[Directions for this task]: All that belongs in the answer is the lines from the one containing "The width and" to the end of the listing below, copied exactly, pictures excluded.
------------------------------------
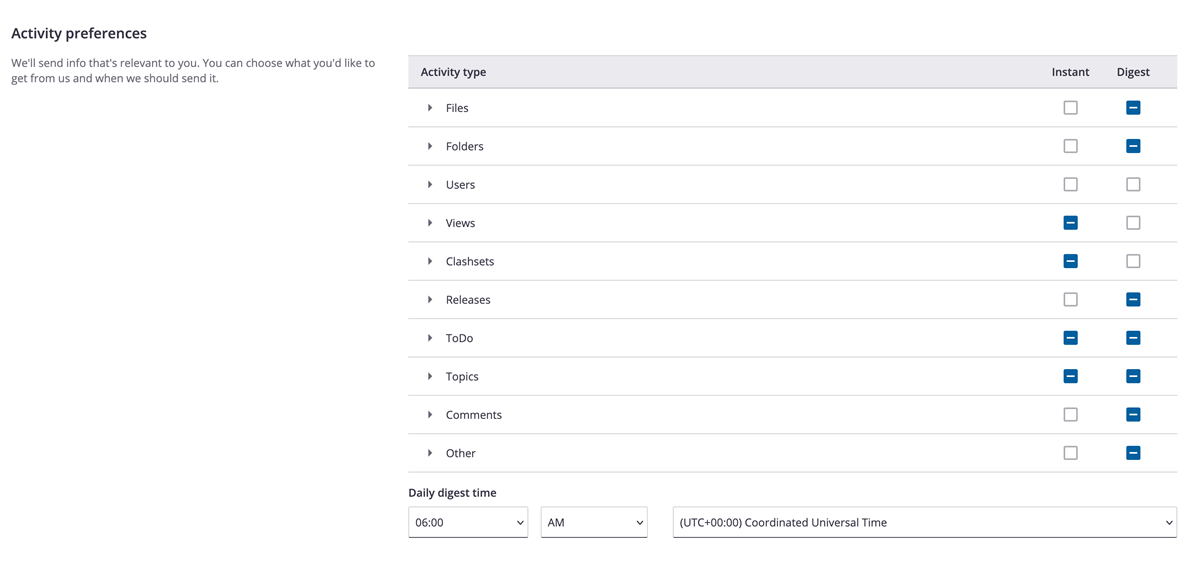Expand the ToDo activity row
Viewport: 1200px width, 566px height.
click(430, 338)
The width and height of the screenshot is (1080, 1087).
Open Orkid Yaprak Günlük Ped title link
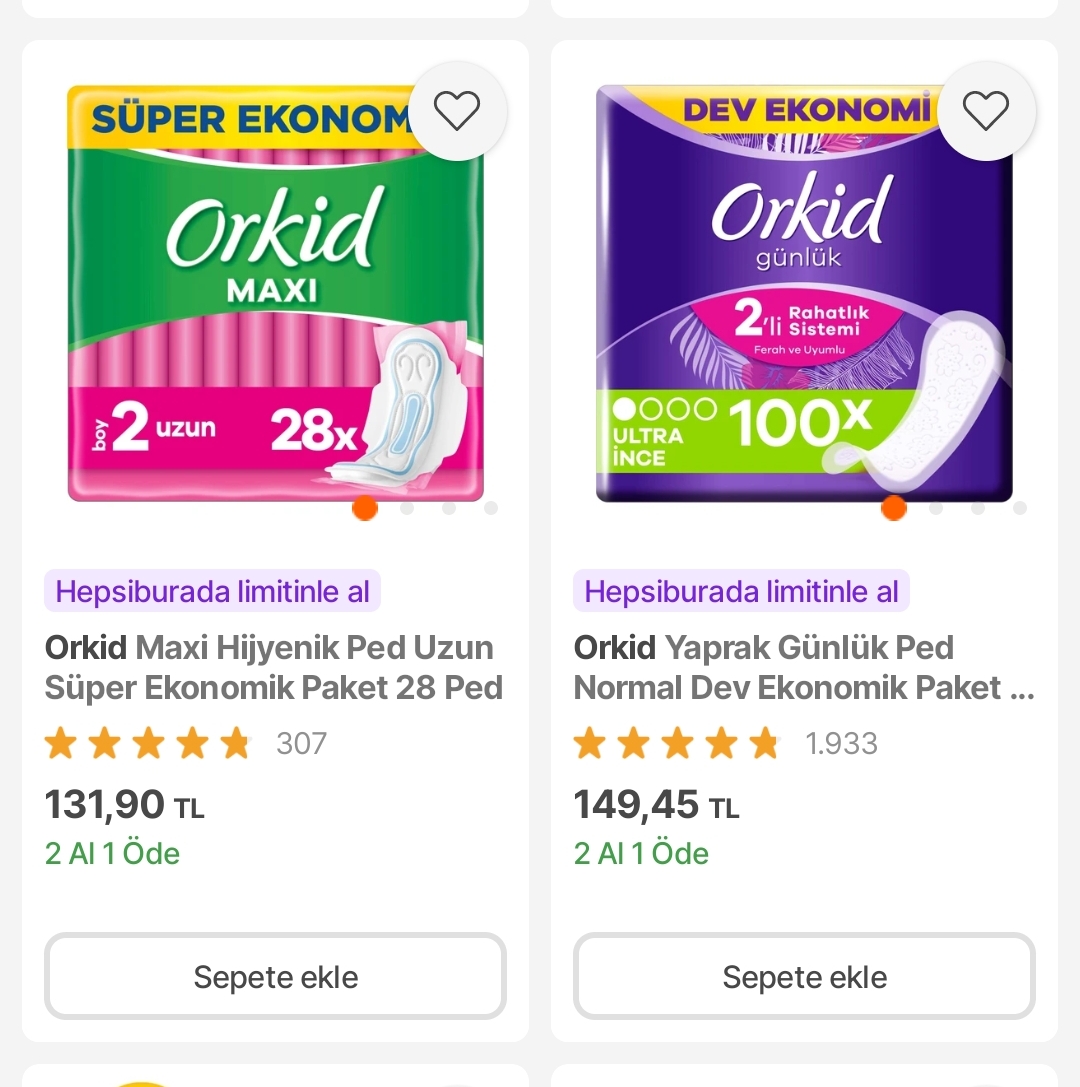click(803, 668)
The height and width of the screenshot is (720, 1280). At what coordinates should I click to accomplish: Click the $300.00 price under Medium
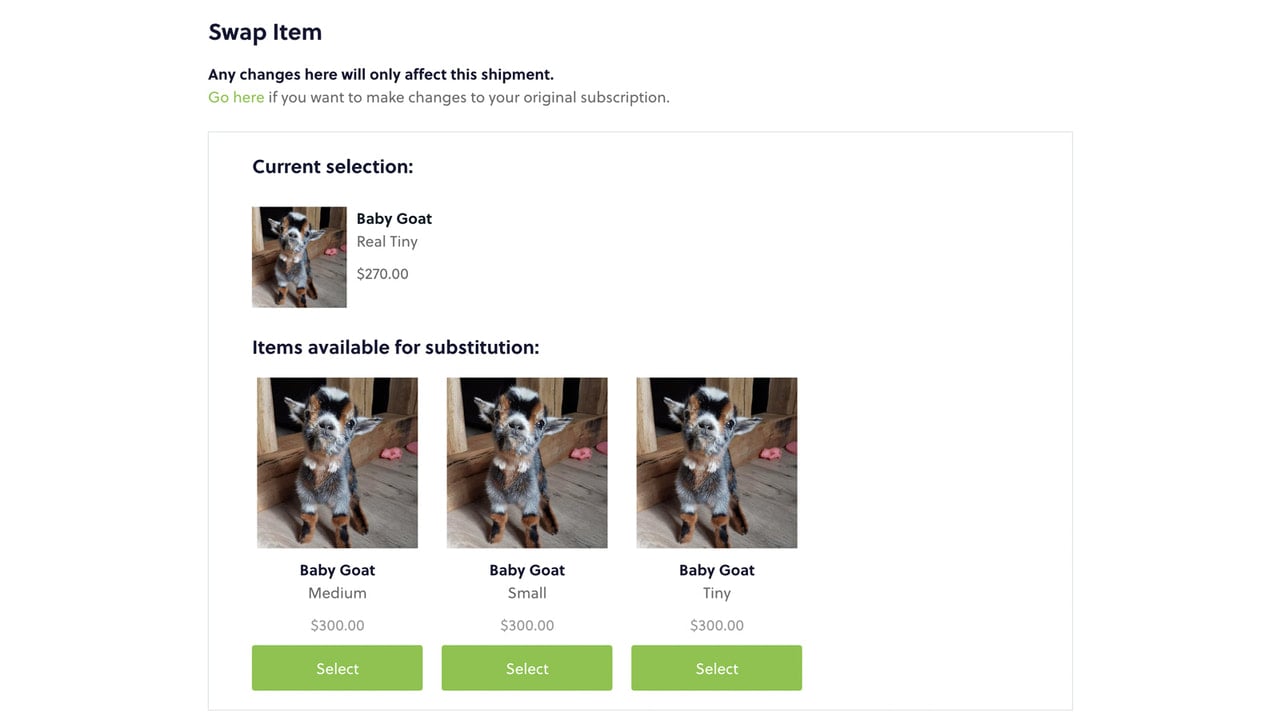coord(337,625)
------------------------------------
[The answer]:
The width and height of the screenshot is (1080, 1087).
Open Orkid Yaprak Günlük Ped title link
click(803, 668)
The height and width of the screenshot is (720, 1280). At what coordinates should I click to accomplish: Click the $300.00 price under Medium
coord(337,625)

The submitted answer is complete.